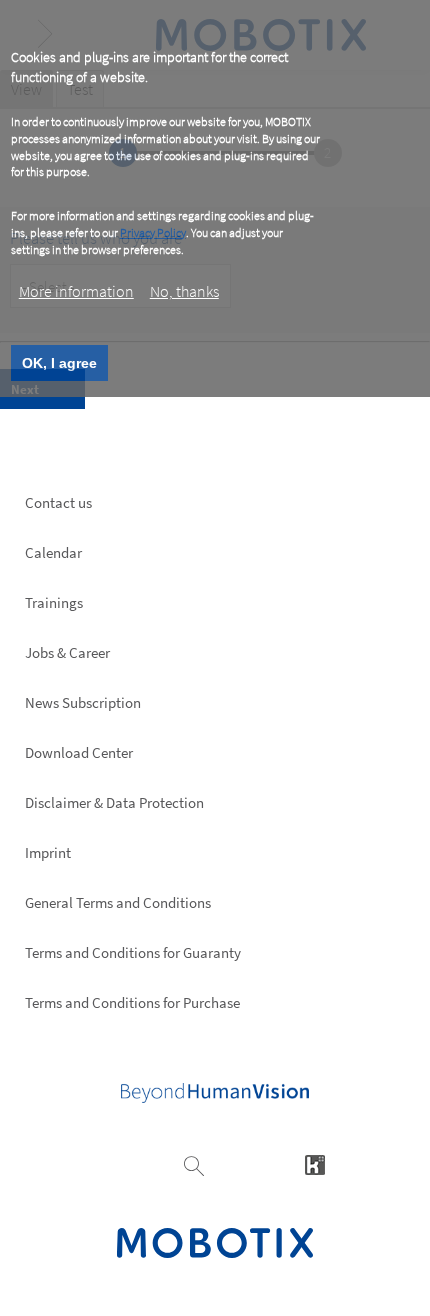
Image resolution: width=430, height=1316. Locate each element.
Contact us (58, 502)
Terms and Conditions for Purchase (132, 1002)
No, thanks (184, 291)
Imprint (48, 852)
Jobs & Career (67, 652)
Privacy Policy (153, 232)
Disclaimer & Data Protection (114, 802)
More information (76, 291)
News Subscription (83, 702)
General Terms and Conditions (118, 902)
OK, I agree (59, 363)
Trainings (54, 602)
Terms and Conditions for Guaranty (133, 952)
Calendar (53, 552)
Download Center (79, 752)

▶ [Your instructions]
The result should be the full listing, retyped exactly and free of pictures.

▶ [Response to this task]
Image resolution: width=430, height=1316. Locate each element.
Contact us (58, 502)
Terms and Conditions for Purchase (132, 1002)
No, thanks (184, 291)
Imprint (48, 852)
Jobs & Career (67, 652)
Privacy Policy (153, 232)
Disclaimer & Data Protection (114, 802)
More information (76, 291)
News Subscription (83, 702)
General Terms and Conditions (118, 902)
OK, I agree (59, 363)
Trainings (54, 602)
Terms and Conditions for Guaranty (133, 952)
Calendar (53, 552)
Download Center (79, 752)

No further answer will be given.